En temps normal, les faits jusqu’ici relevés constitueraient un événement sans dramatisation nécessaire, avec possibilité sinon probabilité de règlements à l’amiable entre les pouvoirs d’État et le pouvoir central ; mais nous ne sommes pas, bien entendu, dans des “temps normaux”, et c’est justement un des facteurs de cette anormalité (la crise-Covid), déjà très fortement politisé et situé au cœur de l’affrontement entre les deux factions qui s’opposent, qui est l’objet des décisions de ces États. Qui plus est, comme l’a ressenti le gouverneur Abbott, il s’agit d’une question extrêmement chère à l’électorat républicain, chose à laquelle un gouverneur est bien entendu extrêmement attentif.

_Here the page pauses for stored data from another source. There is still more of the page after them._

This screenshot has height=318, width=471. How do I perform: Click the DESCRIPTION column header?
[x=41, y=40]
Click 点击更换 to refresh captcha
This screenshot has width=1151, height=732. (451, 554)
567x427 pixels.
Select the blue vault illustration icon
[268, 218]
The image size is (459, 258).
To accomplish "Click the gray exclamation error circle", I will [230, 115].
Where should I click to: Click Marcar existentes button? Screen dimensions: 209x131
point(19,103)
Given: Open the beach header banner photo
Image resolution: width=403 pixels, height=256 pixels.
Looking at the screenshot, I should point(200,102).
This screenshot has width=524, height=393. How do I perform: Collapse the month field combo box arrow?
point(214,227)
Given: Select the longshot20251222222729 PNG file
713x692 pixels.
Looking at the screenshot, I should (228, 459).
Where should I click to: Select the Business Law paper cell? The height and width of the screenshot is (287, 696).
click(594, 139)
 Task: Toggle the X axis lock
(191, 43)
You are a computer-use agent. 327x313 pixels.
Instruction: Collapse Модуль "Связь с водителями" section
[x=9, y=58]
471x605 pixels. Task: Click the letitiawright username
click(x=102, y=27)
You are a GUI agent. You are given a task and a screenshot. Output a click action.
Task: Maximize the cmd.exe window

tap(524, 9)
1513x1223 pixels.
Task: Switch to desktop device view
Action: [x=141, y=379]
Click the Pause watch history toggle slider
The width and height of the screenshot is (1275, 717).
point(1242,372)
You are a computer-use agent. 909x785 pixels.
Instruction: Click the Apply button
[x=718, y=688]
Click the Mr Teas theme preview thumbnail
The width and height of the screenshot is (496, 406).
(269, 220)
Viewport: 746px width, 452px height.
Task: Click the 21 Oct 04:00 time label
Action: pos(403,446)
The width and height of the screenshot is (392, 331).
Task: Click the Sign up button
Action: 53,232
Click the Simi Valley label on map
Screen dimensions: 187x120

(Du côté démocrate, les mêmes facteurs doivent être pris en compte, cette fois pour observer les difficultés que rencontrent les États et leurs gouverneurs, à cause de la Covid et de tout ce qui accompagne cette crise. Les deux États démocrates les plus importants, et si importants pour les USA, sont la Californie et New York : les deux gouverneurs [Newsom le Californien comme on a vu plus haut et Cuomo pour New York, à cause de scandales sexuels] y sont dans des positions extrêmement délicates, tous deux menacés de perdre leurs fonctions en plein mandat. A cet égard, il existe une crise dans les États démocrates, au niveau des directions, exactement dans la mesure inverse où ces structures donnent au contraire l’essentiel de la puissance résiduelle du parti républicain après la défaite de son candidat.)
En raison de tous ces facteurs, et encore une fois de la politisation intense du cas, dans un état de pression et de tension nerveuse extrêmes, l’hypothèse selon laquelle un conflit à tendance sécessionniste pourrait naître entre les divers acteurs de l’affaire, avec une union de plus en plus marquée des États républicains, est très loin d’être inconcevable. On aurait alors une illustration opérationnelle très puissante de l’extraordinaire importance de la crise-Covid, et, en général, de ce que PhG identifie comme la “structure crisique” du Temps métahistorique qui domine de plus en plus le temps courant que tant de commentateurs persistent à prendre en compte et au sérieux à l’aide de narrative et de simulacres grotesques, et à analyser avec une gravité à mesure.
Dernière remarque enfin : l’épisode confirme s’il en était besoin le rôle sans cesse grandissant des gouverneurs, du côté républicain. On n’est pas sans ignorer que, depuis l’élection, les principales influences républicaines sont le fait de gouverneurs, et que le candidat potentiel le plus populaire pour l’élection de 2024, – hors-Trump, bien entendu, – est effectivement un gouverneur, Ron DeSantis, de Floride.